Entscheidungsstichwort (Thema)
Kein kinderschutzrechtliches Verfahren wegen Verpflichtung eines Schulkindes zum Tragen einer Maske zur Bekämpung der Corona-Pandemie
Leitsatz (amtlich)
1. Das Familiengericht kann davon absehen, ein Verfahren wegen Gefährdung des Kindeswohls einzuleiten, wenn weder konkrete noch gewichtige Anhaltspunkte eine Kindeswohlgefährdung möglich erscheinen lassen und die Einleitung eines Verfahrens sowie die Aufnahme weiterer Ermittlungen nicht geboten sind.
2. Ein "Antrag" der Eltern auf Erlass kinderschutzrechlicher Maßnahmen wegen der dem Kind zum Zwecke der Bekämpfung der Corona-Pandemie auferlegten Verpflichtungen eine Maske zu tragen, Abstand zu anderen Schülern zu halten sowie gesundheitliche Testverfahren durchzuführen, verlangt nicht nach der Einleitung eines kinderschutzrechtlichen Verfahrens durch das Familiengericht.

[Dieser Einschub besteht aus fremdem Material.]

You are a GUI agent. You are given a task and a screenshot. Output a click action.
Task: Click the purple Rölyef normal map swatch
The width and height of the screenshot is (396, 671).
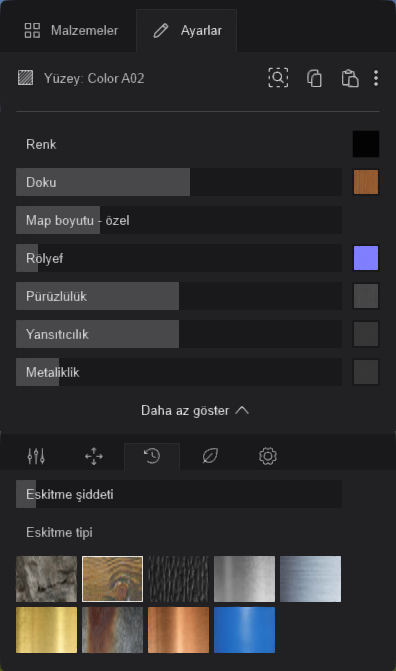(x=366, y=258)
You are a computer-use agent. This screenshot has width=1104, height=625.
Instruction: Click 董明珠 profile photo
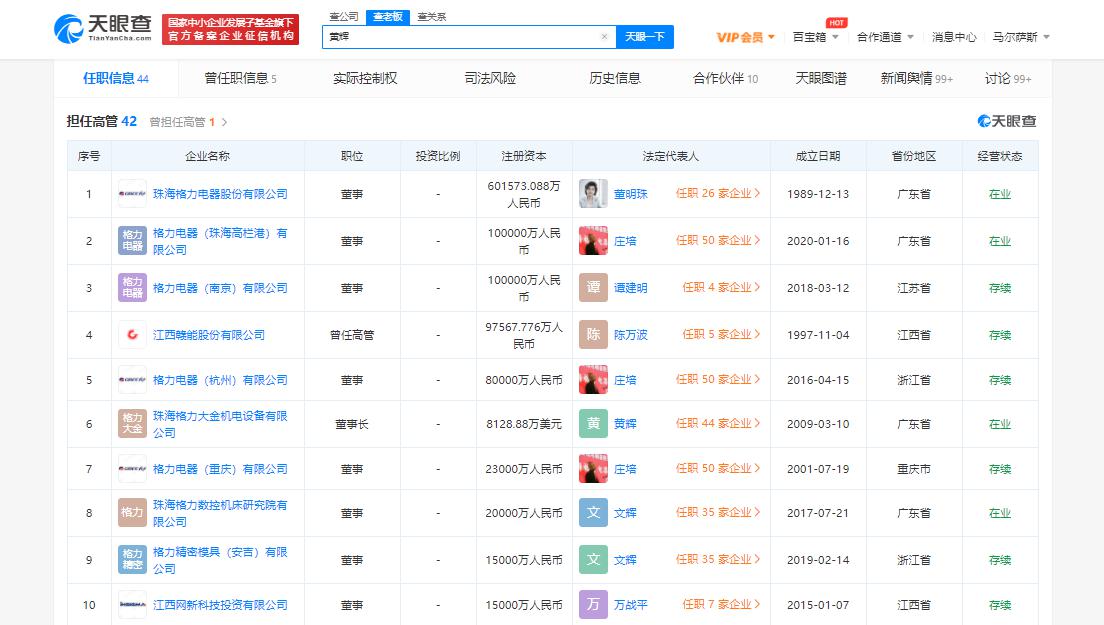point(593,194)
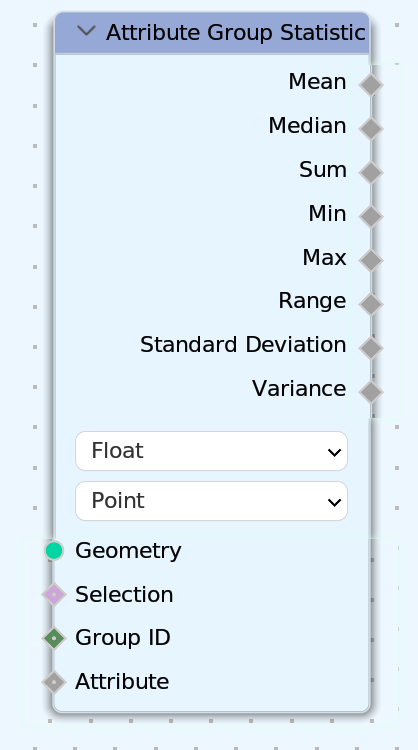Collapse the Attribute Group Statistic node
Viewport: 418px width, 750px height.
[87, 32]
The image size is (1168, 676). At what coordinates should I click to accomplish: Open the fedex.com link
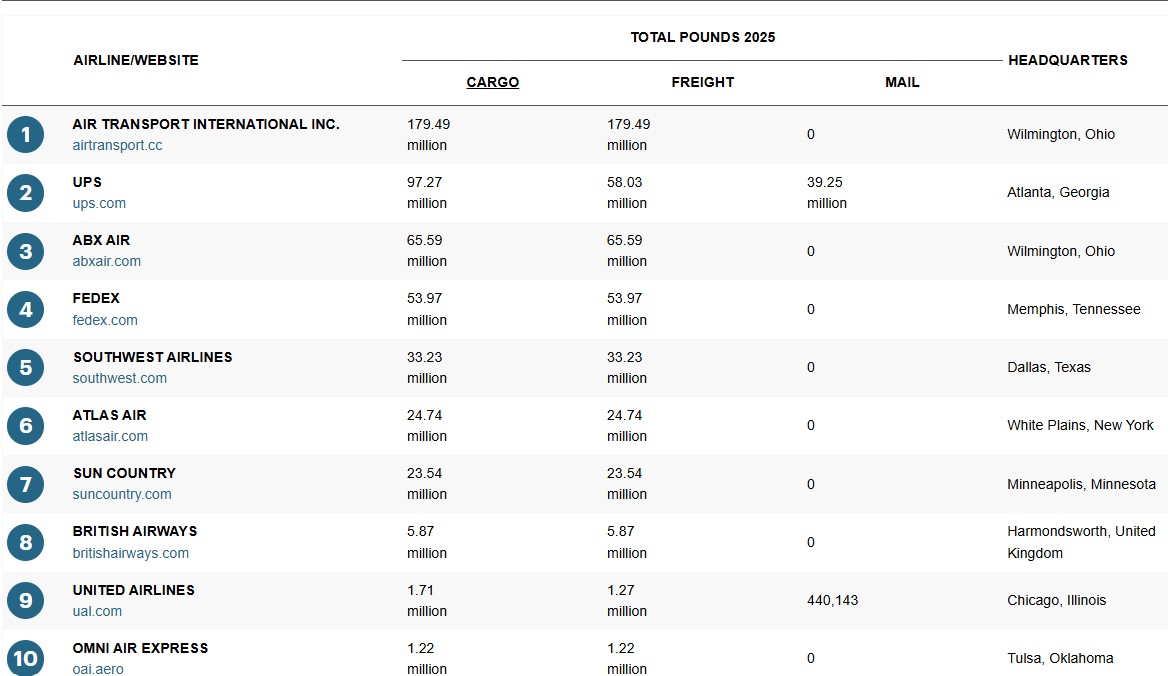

3. Ein Beschluss des Familiengerichts, ein von den Eltern angeregtes Kinderschutzverfahren nicht einzuleiten, kann von den Eltern mit dem Rechtsmittel der Beschwerde angefochten werden.
4. Eine Verweisung an die Verwaltungsgerichtsbarkeit hat durch das Familiengericht nicht zu erfolgen, wenn es zutreffend bereits von der Begründungs eines Verfahrensrechtsverhältnisses abgesehen hat.
Tenor
Die erstinstanzlichen Daten werden aus Gründen des Persönlichkeitsschutzes nicht mitgeteilt.
I. Die Beschwerde wird zurückgewiesen.
II. Die Beschwerdeführer haben die Kosten des Beschwerdeverfahrens zu tragen.
III. Der Wert des Beschwerdeverfahrens wird auf 4.000,00 EUR festgesetzt.
Gründe
I. Die Beschwerdeführer sind Eltern der am XX.XX.2010 geborenen X.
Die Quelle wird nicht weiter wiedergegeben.